Methods: Remnant plasma samples from 37 hospitalized burn patients with greater than 15% total body surface area burn were compared to 21 nonburn patients without severe comorbidities (control). EVs were isolated from patient plasma, and a subset (4 burns, 4 controls) was further sub-isolated to enrich for EVs from four tissue/cell populations. Proteomic profiling was employed to identify differential protein expression between burn patients and non-burn controls. Bioinformatic analysis using Ingenuity Pathway Analysis mapped proteins to functional biological pathways.
Results: Burn injury produced distinct, cell type-specific EV signatures. Among 914 proteins passing quality control, 322 were downregulated and 592 were upregulated. The most affected pathways fell within the immune system activation and the inflammatory response regulation network, including immune cell chemotaxis and movement, acute phase response signaling, cytokine cascade in inflammation, regulation of cell adhesion and polarization, and complement system activation. The five most statistically significant (p
<0.045) proteins distinguishing burn patients from controls were CRP, ITGA11, MYH9, CALR, and ANTXR2. Sub-isolated EVs revealed cell type-specific pathway perturbations: macrophage-derived EVs showed prominent changes in lipid synthesis, cellular proliferation, epithelial development, and neovascularization, while neutrophil-derived EVs demonstrated alterations in immunomodulation and cellular dynamics. Neuron-derived EVs had interconnected regulation of cellular transformation and immune modulation, whereas microglial EVs exhibited alterations related to tumorigenesis, necrosis pathways, septic shock, and cell death regulation.
Conclusions: Burn injury profoundly reprograms EV cargo across immune and neuronal cell types, promoting pro-inflammatory and neuro-sensitizing signaling.

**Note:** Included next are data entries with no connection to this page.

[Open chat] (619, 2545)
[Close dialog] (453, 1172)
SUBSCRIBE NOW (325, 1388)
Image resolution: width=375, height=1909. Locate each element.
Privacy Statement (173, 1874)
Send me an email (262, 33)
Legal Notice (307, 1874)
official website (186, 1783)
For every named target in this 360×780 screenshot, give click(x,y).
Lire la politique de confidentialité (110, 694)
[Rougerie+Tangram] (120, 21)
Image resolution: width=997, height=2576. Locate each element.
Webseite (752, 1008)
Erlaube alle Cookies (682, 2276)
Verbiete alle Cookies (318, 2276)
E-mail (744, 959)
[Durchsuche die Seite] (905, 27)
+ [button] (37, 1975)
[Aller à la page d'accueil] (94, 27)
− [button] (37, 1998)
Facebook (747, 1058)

This coordinated EV shift likely contributes to the hyperinflammatory response, alterations in wound healing, upregulation of tumorigenic pathways and alterations in other downstream pathways. EV-based biomarkers and signaling pathways identified here may support improved diagnostic and therapeutic strategies to mitigate dysregulated immune and healing responses in burn patients.
Figure 1. Proteomic profile network associations from macrophage (1.A), neutrophil (1.B), microglia (1.C) and neuron (1.D) derived extracellular vesicles.